### Stored items:

+ + +

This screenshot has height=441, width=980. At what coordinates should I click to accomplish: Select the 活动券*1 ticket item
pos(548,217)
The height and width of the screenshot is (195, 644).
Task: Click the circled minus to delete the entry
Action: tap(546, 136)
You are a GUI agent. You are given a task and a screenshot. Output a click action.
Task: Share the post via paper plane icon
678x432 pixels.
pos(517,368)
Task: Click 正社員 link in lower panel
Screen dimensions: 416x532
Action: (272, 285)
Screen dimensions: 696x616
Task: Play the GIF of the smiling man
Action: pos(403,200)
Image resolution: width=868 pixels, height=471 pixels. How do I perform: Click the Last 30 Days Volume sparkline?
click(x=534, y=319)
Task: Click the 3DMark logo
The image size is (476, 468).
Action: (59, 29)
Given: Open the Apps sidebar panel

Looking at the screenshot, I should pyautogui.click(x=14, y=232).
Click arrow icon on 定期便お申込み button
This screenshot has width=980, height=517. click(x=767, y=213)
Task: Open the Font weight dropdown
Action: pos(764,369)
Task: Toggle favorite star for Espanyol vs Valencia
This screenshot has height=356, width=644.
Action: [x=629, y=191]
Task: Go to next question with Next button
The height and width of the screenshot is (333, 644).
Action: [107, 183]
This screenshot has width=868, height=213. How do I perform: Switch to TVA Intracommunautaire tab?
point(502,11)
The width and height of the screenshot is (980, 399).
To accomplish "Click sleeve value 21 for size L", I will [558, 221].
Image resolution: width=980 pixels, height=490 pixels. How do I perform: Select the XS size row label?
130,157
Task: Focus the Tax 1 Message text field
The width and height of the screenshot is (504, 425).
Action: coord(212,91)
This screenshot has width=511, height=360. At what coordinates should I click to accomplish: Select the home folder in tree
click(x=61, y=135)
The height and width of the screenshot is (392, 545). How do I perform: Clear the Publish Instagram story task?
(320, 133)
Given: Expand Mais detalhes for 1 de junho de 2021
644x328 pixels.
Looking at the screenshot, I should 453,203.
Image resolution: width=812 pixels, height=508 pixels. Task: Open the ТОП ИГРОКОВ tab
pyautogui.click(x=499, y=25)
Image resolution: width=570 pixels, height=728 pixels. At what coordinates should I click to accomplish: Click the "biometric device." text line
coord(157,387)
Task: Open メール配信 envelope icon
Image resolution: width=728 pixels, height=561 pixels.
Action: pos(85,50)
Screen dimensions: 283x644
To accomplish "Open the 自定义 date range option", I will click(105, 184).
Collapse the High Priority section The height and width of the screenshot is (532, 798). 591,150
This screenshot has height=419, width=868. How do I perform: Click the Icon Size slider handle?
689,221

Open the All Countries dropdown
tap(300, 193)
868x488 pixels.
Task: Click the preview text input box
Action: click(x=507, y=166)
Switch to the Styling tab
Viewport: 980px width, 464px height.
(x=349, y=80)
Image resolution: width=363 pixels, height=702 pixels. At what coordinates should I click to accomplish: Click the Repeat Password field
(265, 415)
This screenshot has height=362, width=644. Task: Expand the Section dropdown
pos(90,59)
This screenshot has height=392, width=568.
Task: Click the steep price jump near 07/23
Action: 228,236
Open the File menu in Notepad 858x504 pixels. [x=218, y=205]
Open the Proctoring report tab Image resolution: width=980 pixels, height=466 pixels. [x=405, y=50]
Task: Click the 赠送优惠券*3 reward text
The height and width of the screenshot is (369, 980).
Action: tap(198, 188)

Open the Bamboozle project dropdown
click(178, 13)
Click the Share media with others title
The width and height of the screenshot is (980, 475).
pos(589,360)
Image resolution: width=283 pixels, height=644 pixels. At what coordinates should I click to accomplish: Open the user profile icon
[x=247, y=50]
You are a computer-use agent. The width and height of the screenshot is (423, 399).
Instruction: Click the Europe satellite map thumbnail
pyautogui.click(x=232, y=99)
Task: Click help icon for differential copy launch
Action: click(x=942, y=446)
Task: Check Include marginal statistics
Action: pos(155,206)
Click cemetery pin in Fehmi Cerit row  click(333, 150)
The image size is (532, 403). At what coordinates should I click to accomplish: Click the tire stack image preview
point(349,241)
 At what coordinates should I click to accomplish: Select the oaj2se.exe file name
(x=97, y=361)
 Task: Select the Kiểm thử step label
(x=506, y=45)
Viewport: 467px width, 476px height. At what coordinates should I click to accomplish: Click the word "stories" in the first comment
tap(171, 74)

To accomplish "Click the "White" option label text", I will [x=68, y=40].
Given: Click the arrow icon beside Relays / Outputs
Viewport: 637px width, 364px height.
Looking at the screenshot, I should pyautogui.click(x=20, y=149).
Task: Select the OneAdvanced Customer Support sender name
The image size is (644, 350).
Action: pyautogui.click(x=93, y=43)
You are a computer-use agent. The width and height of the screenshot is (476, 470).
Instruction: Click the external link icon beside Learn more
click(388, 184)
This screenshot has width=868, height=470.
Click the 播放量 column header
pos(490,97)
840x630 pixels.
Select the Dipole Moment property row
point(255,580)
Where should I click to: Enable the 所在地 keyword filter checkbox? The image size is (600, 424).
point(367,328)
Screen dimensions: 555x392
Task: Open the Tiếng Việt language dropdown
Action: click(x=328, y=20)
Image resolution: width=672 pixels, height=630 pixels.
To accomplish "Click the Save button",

+ + +

### Directions:
I need each line above reproduced exactly.

### Final answer:
This screenshot has height=441, width=980. At what coordinates should I click to accomplish: Select the 活动券*1 ticket item
pos(548,217)
The height and width of the screenshot is (195, 644).
Task: Click the circled minus to delete the entry
Action: tap(546, 136)
You are a GUI agent. You are given a task and a screenshot. Output a click action.
Task: Share the post via paper plane icon
678x432 pixels.
pos(517,368)
Task: Click 正社員 link in lower panel
Screen dimensions: 416x532
Action: (272, 285)
Screen dimensions: 696x616
Task: Play the GIF of the smiling man
Action: pos(403,200)
Image resolution: width=868 pixels, height=471 pixels. How do I perform: Click the Last 30 Days Volume sparkline?
click(x=534, y=319)
Task: Click the 3DMark logo
The image size is (476, 468).
Action: (59, 29)
Given: Open the Apps sidebar panel

Looking at the screenshot, I should pyautogui.click(x=14, y=232).
Click arrow icon on 定期便お申込み button
This screenshot has width=980, height=517. click(x=767, y=213)
Task: Open the Font weight dropdown
Action: pos(764,369)
Task: Toggle favorite star for Espanyol vs Valencia
This screenshot has height=356, width=644.
Action: [x=629, y=191]
Task: Go to next question with Next button
The height and width of the screenshot is (333, 644).
Action: [107, 183]
This screenshot has width=868, height=213. How do I perform: Switch to TVA Intracommunautaire tab?
point(502,11)
The width and height of the screenshot is (980, 399).
To accomplish "Click sleeve value 21 for size L", I will [558, 221].
Image resolution: width=980 pixels, height=490 pixels. How do I perform: Select the XS size row label?
130,157
Task: Focus the Tax 1 Message text field
The width and height of the screenshot is (504, 425).
Action: coord(212,91)
This screenshot has width=511, height=360. At what coordinates should I click to accomplish: Select the home folder in tree
click(x=61, y=135)
The height and width of the screenshot is (392, 545). How do I perform: Clear the Publish Instagram story task?
(320, 133)
Given: Expand Mais detalhes for 1 de junho de 2021
644x328 pixels.
Looking at the screenshot, I should 453,203.
Image resolution: width=812 pixels, height=508 pixels. Task: Open the ТОП ИГРОКОВ tab
pyautogui.click(x=499, y=25)
Image resolution: width=570 pixels, height=728 pixels. At what coordinates should I click to accomplish: Click the "biometric device." text line
coord(157,387)
Task: Open メール配信 envelope icon
Image resolution: width=728 pixels, height=561 pixels.
Action: pos(85,50)
Screen dimensions: 283x644
To accomplish "Open the 自定义 date range option", I will click(105, 184).
Collapse the High Priority section The height and width of the screenshot is (532, 798). 591,150
This screenshot has height=419, width=868. How do I perform: Click the Icon Size slider handle?
689,221

Open the All Countries dropdown
tap(300, 193)
868x488 pixels.
Task: Click the preview text input box
Action: click(x=507, y=166)
Switch to the Styling tab
Viewport: 980px width, 464px height.
(x=349, y=80)
Image resolution: width=363 pixels, height=702 pixels. At what coordinates should I click to accomplish: Click the Repeat Password field
(265, 415)
This screenshot has height=362, width=644. Task: Expand the Section dropdown
pos(90,59)
This screenshot has height=392, width=568.
Task: Click the steep price jump near 07/23
Action: 228,236
Open the File menu in Notepad 858x504 pixels. [x=218, y=205]
Open the Proctoring report tab Image resolution: width=980 pixels, height=466 pixels. [x=405, y=50]
Task: Click the 赠送优惠券*3 reward text
The height and width of the screenshot is (369, 980).
Action: tap(198, 188)

Open the Bamboozle project dropdown
click(178, 13)
Click the Share media with others title
The width and height of the screenshot is (980, 475).
pos(589,360)
Image resolution: width=283 pixels, height=644 pixels. At what coordinates should I click to accomplish: Open the user profile icon
[x=247, y=50]
You are a computer-use agent. The width and height of the screenshot is (423, 399).
Instruction: Click the Europe satellite map thumbnail
pyautogui.click(x=232, y=99)
Task: Click help icon for differential copy launch
Action: click(x=942, y=446)
Task: Check Include marginal statistics
Action: pos(155,206)
Click cemetery pin in Fehmi Cerit row  click(333, 150)
The image size is (532, 403). At what coordinates should I click to accomplish: Click the tire stack image preview
point(349,241)
 At what coordinates should I click to accomplish: Select the oaj2se.exe file name
(x=97, y=361)
 Task: Select the Kiểm thử step label
(x=506, y=45)
Viewport: 467px width, 476px height. At what coordinates should I click to accomplish: Click the word "stories" in the first comment
tap(171, 74)

To accomplish "Click the "White" option label text", I will [x=68, y=40].
Given: Click the arrow icon beside Relays / Outputs
Viewport: 637px width, 364px height.
Looking at the screenshot, I should pyautogui.click(x=20, y=149).
Task: Select the OneAdvanced Customer Support sender name
The image size is (644, 350).
Action: pyautogui.click(x=93, y=43)
You are a computer-use agent. The width and height of the screenshot is (476, 470).
Instruction: Click the external link icon beside Learn more
click(388, 184)
This screenshot has width=868, height=470.
Click the 播放量 column header
pos(490,97)
840x630 pixels.
Select the Dipole Moment property row
point(255,580)
Where should I click to: Enable the 所在地 keyword filter checkbox? The image size is (600, 424).
point(367,328)
Screen dimensions: 555x392
Task: Open the Tiếng Việt language dropdown
Action: click(x=328, y=20)
Image resolution: width=672 pixels, height=630 pixels.
To accomplish "Click the Save button",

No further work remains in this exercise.